### What you have to do
Would you output the entries below only from the line containing "2023 年 2 月 (176, 511)" through the line containing "包養軟體 (44, 326)", exactly as they stand and with both ends included?

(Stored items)

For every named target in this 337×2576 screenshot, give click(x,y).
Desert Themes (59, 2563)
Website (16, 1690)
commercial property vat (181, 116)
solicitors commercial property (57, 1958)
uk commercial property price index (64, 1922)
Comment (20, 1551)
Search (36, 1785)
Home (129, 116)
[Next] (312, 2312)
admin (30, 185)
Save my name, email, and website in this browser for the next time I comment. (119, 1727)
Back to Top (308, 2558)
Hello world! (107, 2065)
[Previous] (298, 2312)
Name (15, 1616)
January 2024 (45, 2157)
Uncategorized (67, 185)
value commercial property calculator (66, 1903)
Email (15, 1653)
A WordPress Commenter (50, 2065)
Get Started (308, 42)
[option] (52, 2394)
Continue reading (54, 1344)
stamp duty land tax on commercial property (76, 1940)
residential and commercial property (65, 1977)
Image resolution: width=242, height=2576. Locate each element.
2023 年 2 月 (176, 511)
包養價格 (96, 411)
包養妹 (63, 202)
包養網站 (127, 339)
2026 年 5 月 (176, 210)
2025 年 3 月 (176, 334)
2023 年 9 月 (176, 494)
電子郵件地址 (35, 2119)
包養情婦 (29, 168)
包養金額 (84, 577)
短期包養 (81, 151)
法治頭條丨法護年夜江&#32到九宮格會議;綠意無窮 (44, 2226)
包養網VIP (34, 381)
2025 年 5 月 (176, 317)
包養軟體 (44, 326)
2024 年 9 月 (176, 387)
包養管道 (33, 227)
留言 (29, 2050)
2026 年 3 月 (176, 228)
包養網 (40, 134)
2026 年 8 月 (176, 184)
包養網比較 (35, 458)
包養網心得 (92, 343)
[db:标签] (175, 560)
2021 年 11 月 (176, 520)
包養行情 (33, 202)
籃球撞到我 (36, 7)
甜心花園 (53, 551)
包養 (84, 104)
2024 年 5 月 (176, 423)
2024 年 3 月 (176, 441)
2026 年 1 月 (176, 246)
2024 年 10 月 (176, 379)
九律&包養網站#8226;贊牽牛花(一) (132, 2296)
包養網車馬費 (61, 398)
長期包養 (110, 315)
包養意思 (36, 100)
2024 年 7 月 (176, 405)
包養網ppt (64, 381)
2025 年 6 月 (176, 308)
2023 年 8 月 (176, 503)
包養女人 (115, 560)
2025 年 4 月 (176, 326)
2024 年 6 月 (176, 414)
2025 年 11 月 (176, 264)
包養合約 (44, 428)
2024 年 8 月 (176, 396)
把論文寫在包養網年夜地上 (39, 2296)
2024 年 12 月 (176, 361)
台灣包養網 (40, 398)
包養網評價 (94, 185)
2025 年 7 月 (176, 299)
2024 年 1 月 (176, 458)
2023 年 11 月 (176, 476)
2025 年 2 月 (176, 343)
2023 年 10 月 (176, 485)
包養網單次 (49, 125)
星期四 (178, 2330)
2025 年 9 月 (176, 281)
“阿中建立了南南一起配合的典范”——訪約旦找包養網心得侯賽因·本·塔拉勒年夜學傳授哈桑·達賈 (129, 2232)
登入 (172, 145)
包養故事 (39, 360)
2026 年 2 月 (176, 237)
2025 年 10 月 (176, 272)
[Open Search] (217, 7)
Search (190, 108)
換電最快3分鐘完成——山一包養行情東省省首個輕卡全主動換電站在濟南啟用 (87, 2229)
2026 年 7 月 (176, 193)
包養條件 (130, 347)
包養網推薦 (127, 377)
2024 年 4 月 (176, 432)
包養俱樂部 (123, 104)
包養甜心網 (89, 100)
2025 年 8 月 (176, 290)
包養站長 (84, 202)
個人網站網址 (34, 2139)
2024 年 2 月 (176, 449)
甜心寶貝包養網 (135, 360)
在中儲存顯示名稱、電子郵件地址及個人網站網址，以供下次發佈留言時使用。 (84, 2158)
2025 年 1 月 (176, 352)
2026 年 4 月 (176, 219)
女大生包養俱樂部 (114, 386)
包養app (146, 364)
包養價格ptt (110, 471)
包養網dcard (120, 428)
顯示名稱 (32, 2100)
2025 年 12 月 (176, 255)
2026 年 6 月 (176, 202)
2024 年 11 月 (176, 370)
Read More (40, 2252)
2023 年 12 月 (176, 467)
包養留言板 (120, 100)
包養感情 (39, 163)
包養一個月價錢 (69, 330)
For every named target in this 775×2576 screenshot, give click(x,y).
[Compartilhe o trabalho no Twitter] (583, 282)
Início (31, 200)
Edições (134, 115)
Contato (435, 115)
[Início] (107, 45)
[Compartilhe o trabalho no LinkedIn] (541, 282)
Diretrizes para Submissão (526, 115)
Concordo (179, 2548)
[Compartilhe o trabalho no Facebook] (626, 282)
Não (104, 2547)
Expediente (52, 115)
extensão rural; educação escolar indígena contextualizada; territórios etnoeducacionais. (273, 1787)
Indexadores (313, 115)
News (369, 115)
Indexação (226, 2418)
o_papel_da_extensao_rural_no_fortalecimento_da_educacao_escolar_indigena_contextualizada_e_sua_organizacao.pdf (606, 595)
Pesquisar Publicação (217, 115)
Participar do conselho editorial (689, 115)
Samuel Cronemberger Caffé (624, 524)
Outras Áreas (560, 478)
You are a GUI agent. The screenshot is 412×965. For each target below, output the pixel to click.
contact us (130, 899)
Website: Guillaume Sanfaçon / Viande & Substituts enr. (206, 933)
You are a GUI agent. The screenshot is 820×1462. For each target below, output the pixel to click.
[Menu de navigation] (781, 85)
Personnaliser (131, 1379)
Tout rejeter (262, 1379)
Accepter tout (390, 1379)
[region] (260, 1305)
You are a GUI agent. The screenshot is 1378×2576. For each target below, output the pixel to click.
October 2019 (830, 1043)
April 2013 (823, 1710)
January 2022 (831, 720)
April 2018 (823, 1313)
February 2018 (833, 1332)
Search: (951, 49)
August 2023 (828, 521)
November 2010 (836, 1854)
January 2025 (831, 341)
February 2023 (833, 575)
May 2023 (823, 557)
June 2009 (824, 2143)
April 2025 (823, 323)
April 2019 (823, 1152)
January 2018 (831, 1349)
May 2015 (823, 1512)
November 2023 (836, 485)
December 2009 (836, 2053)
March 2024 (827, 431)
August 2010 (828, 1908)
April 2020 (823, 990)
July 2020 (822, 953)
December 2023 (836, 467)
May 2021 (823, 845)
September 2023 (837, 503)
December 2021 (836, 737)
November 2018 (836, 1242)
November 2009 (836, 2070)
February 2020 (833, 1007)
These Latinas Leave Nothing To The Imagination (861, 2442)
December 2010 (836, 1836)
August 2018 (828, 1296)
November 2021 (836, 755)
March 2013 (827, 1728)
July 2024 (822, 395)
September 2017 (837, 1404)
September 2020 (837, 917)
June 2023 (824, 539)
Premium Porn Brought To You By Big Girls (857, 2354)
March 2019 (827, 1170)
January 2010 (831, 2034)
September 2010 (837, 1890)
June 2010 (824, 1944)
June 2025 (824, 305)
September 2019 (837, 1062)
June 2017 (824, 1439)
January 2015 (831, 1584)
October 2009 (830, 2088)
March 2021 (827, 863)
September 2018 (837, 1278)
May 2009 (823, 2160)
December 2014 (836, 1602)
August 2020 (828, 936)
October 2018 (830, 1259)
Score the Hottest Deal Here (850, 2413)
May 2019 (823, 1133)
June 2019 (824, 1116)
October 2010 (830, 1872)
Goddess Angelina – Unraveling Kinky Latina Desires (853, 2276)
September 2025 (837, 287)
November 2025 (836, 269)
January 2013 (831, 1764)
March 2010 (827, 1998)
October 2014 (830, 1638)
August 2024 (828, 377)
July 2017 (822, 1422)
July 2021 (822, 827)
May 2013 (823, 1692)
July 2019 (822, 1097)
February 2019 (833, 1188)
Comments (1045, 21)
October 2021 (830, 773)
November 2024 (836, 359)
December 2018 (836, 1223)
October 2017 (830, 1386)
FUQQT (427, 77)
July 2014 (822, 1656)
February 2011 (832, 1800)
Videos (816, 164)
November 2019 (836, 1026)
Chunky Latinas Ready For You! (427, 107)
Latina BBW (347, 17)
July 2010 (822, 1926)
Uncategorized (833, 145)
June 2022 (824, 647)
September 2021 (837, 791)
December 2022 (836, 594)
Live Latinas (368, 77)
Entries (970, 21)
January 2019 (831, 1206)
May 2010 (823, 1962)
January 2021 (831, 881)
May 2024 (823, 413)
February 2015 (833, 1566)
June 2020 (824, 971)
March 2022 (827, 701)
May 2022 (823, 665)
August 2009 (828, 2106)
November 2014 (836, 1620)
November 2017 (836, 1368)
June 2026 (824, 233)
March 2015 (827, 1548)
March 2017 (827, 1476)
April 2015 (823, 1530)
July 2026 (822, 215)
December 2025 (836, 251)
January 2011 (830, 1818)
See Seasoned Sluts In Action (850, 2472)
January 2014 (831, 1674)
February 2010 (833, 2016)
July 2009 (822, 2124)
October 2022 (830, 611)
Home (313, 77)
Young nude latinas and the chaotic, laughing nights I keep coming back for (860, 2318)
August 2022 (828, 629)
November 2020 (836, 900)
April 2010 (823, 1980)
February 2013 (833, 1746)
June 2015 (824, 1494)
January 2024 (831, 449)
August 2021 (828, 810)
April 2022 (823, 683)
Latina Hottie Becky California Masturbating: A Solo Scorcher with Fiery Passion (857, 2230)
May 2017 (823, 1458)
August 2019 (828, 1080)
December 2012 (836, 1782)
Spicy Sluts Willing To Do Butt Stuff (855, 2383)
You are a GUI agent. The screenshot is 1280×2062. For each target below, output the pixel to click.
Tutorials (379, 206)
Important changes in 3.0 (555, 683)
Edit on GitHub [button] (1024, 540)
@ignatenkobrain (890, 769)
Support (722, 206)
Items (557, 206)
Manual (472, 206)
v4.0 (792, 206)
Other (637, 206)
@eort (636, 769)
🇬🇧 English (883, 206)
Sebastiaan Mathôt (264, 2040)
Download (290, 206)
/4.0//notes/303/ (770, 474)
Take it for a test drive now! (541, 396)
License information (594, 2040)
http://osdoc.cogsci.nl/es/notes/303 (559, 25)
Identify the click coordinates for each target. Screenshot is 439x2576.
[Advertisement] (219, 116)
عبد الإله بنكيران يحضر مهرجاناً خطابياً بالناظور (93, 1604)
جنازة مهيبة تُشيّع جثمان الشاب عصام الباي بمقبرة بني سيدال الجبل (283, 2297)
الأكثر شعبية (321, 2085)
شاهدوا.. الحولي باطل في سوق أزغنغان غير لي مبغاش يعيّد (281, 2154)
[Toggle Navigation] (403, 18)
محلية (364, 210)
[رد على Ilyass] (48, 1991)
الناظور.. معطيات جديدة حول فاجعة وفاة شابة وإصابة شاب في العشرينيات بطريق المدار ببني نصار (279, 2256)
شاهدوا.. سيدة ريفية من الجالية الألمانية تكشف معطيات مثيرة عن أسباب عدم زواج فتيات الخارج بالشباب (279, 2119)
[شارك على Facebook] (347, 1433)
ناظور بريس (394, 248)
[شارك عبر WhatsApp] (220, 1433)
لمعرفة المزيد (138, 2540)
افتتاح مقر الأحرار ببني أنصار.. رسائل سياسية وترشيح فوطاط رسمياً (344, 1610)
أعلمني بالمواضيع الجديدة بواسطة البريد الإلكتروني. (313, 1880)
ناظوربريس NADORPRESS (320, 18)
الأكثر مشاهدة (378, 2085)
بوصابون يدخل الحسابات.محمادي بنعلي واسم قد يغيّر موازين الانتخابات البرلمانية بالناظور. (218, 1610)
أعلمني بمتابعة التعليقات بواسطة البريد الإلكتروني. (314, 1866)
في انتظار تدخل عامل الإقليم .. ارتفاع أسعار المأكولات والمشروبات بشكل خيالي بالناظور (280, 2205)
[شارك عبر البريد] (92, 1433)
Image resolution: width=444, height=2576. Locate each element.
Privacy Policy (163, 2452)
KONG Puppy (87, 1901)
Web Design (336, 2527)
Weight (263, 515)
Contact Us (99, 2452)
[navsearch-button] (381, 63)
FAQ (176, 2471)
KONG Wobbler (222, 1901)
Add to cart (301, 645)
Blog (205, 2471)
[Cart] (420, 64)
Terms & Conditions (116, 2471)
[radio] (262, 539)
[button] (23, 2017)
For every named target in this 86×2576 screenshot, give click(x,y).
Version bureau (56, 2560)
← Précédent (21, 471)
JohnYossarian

### Task answer
2023 年 2 月 (176, 511)
包養價格 (96, 411)
包養妹 (63, 202)
包養網站 (127, 339)
2026 年 5 月 (176, 210)
2025 年 3 月 (176, 334)
2023 年 9 月 (176, 494)
電子郵件地址 (35, 2119)
包養情婦 (29, 168)
包養金額 (84, 577)
短期包養 (81, 151)
法治頭條丨法護年夜江&#32到九宮格會議;綠意無窮 (44, 2226)
包養網VIP (34, 381)
2025 年 5 月 (176, 317)
包養軟體 (44, 326)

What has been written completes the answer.